Si bien existen maneras de establecer filtros y a que contenidos acceden nuestros contactos, pudiendo esto variar de acuerdo al sitio de la red social en la que estemos administrando contactos y contenidos, la realidad es que la mayoría de los usuarios de estas redes no utiliza la configuración de preferencias o diferentes niveles de privacidad o bien no sabe que existen. Es una minoría la que se toma el trabajo de establecer listas o niveles de privacidad. Ahora bien, en cuanto a la aceptación de los contactos se refiere: ¿Aceptamos abiertamente a todos aquellos que nos solicitan ser amigos o participar de nuestra red? ¿Nos interesa hacer visibles nuestras relaciones, incluso a un competidor? O bien ¿optamos por mantener una pequeña red de gente? Nuestros criterios personales de aceptación de contactos pueden ser variados, la realidad es que como profesionales debemos tener un objetivo claro y en base a esto definir qué hacemos y cómo lo hacemos.

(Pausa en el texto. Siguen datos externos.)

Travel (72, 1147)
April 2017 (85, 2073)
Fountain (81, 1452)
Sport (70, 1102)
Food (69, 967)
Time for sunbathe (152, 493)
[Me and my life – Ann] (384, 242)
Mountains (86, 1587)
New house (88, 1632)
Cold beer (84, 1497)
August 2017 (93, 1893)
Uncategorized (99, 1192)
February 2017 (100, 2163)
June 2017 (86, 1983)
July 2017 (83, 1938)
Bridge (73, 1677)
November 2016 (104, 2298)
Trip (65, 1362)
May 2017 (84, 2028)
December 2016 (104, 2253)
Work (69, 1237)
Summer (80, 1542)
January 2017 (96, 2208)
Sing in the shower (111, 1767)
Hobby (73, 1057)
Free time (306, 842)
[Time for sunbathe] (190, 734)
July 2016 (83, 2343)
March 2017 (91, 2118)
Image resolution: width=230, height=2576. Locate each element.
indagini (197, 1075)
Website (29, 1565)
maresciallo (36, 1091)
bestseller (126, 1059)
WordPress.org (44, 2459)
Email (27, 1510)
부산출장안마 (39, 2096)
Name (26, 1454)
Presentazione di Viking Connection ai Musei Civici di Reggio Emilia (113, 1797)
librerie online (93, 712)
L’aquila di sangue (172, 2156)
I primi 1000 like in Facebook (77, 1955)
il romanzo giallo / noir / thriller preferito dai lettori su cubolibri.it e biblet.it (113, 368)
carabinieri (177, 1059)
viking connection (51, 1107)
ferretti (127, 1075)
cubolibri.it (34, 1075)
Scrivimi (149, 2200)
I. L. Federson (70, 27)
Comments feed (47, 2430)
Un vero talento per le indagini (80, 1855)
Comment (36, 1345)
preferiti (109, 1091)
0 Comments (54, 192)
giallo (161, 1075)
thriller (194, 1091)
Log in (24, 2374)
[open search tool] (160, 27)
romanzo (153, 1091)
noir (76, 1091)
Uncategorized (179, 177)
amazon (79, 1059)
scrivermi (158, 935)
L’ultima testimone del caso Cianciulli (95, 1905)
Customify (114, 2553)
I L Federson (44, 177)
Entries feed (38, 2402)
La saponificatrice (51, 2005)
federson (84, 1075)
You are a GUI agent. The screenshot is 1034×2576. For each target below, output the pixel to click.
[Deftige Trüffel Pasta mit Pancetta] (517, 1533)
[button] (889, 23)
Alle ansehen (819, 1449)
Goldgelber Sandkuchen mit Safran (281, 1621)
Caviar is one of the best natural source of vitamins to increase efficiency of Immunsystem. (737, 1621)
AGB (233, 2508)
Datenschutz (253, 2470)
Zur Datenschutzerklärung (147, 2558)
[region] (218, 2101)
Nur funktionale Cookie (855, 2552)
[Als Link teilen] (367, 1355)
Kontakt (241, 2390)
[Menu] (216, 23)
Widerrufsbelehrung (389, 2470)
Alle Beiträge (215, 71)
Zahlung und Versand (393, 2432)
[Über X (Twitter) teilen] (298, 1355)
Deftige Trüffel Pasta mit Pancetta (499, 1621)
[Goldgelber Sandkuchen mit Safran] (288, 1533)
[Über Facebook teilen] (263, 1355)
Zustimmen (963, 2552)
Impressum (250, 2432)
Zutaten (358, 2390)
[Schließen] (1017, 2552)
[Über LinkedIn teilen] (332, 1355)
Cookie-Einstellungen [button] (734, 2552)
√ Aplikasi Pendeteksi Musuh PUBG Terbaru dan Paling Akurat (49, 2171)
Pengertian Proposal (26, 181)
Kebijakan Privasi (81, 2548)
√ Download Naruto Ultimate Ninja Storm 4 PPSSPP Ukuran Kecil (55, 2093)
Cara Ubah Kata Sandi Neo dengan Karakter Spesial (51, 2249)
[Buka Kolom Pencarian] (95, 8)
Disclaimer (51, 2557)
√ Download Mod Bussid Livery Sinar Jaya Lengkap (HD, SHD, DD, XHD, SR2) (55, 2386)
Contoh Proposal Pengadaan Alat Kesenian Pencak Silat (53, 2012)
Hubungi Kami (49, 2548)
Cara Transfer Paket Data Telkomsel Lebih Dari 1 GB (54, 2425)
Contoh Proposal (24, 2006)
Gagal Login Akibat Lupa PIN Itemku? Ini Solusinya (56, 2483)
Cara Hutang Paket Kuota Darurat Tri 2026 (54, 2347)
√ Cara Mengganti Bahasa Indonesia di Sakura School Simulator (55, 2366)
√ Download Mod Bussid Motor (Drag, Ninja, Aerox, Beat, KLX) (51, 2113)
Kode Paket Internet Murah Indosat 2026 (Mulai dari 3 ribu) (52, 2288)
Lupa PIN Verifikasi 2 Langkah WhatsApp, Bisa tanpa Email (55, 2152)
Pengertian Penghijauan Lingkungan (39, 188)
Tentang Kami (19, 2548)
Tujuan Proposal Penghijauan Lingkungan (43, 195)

¿Existe hoy un manual de mejores prácticas ? ¿Hay un decálogo que nos oriente sobre cómo conducirnos? En mi opinión no hay formulas mágicas que apliquen a todos, las decisiones que adoptemos deben estar alineadas con nuestros objetivos, sean estos personales, profesionales o la combinación de ambos. Lo que para algunos funciona puede no resultarnos efectivo. Si debemos tener en claro que lo que hagamos formara parte de nuestra reputación, mismo nuestras interacciones con nuestros contactos. Desde una foto en nuestro perfil a un comentario en  un grupo.

Muchos se preguntan si se puede ser exitoso en el intento de mantener una reputación profesional cuando aceptamos a todo aquel quien lo solicite. No tengo una respuesta concreta, pero resulta relevante el interrogarnos acerca de si ya hemos definido nuestra política personal proteger datos e información personal y de gestionar nuestra reputación y contactos? Hemos reflexionado acerca de lo que conlleva?

Respondamos la siguiente lista sobre cómo gestionar la Reputación Online:
  • ¿Aceptare todas las invitaciones? O bien, ¿Qué criterios personales de aceptación aplicare según el caso o sitio?
  • ¿Qué tipo de  conexiones me interesa generar?
  • ¿Aplicaré los mismos criterios de interacción en todas las redes y medios sociales o los estableceré de acuerdo a cada plataforma?
  • ¿Seré proactivo al invitar nuevos contactos, sean estos profesionales o personales?
  • ¿Qué mostrare? ¿Utilizaré filtros si es que están disponibles para mostrar/no mostrar ciertos contenidos?
  • ¿Qué diré y cómo lo diré?
  • ¿Cuál será el tono que emplearé? ¿Mantendré el mismo tono sin importar la red social?
  • ¿Qué tiempo le dedicare a mis interacciones?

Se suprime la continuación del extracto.